CEO @?Beatly | Speaker ???
7 个月Allow me to add my 2% here. With the risk of sounding preposterous. I’m afraid people are getting influencer marketing wrongly. I will elaborate a bit… It seems to me that your hypothesis falls into a common misconception: 1- Influencer as publishers: Influencer value = efficiency of their own distribution channel. Aka, how many followers, reach, etc. arguments against normally goes like: “algorithm changes, less organic reach, increased partnership frequency = engagement fatigue etc therefore there is a value decay”. I would say, all of that is valid and relevant. Organic distribution algorithms will always evolve and the shift from social to interest graph had a big impact on it - there is an increasing amount of “uncertainty” on expected output IF you see influencer marketing as your “pure organic distribution machine”. This dynamics leads to the next misconception: (Continues in my comment 1/3)
CEO, The Brand Audit | Ex-LinkedIn | LinkedIn Top Voice
7 个月Ian Mc Grath & Dr Grace Kite according to Statistica we’re seeing a massive growth — not decline in overall revenue.
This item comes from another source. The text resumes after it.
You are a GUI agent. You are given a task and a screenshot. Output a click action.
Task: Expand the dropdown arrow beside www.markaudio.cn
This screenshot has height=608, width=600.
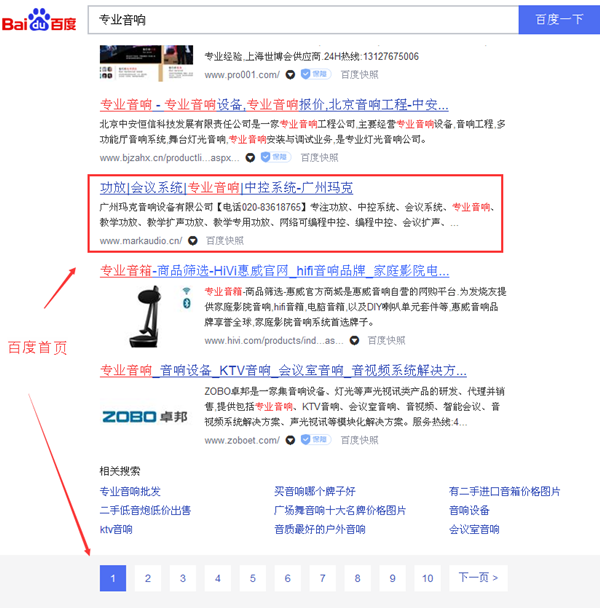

The market has doubled since 2020. And there’s a predicted increase slated for this year and next. https://www.statista.com/statistics/1328195/global-influencer-market-value/
Programmer at ABG
7 个月In my opinion, the shift away from the 'pay per shout-out' influencer model signals a necessary evolution in marketing strategies. Companies like Reputation House understand this shift, offering comprehensive solutions for brand management. They've proven their effectiveness, aiding businesses like mine. Interested? Search for Reputation House or message me for details.
Client Director | Supporting the world’s biggest and most ambitious brands to create the most effective advertising.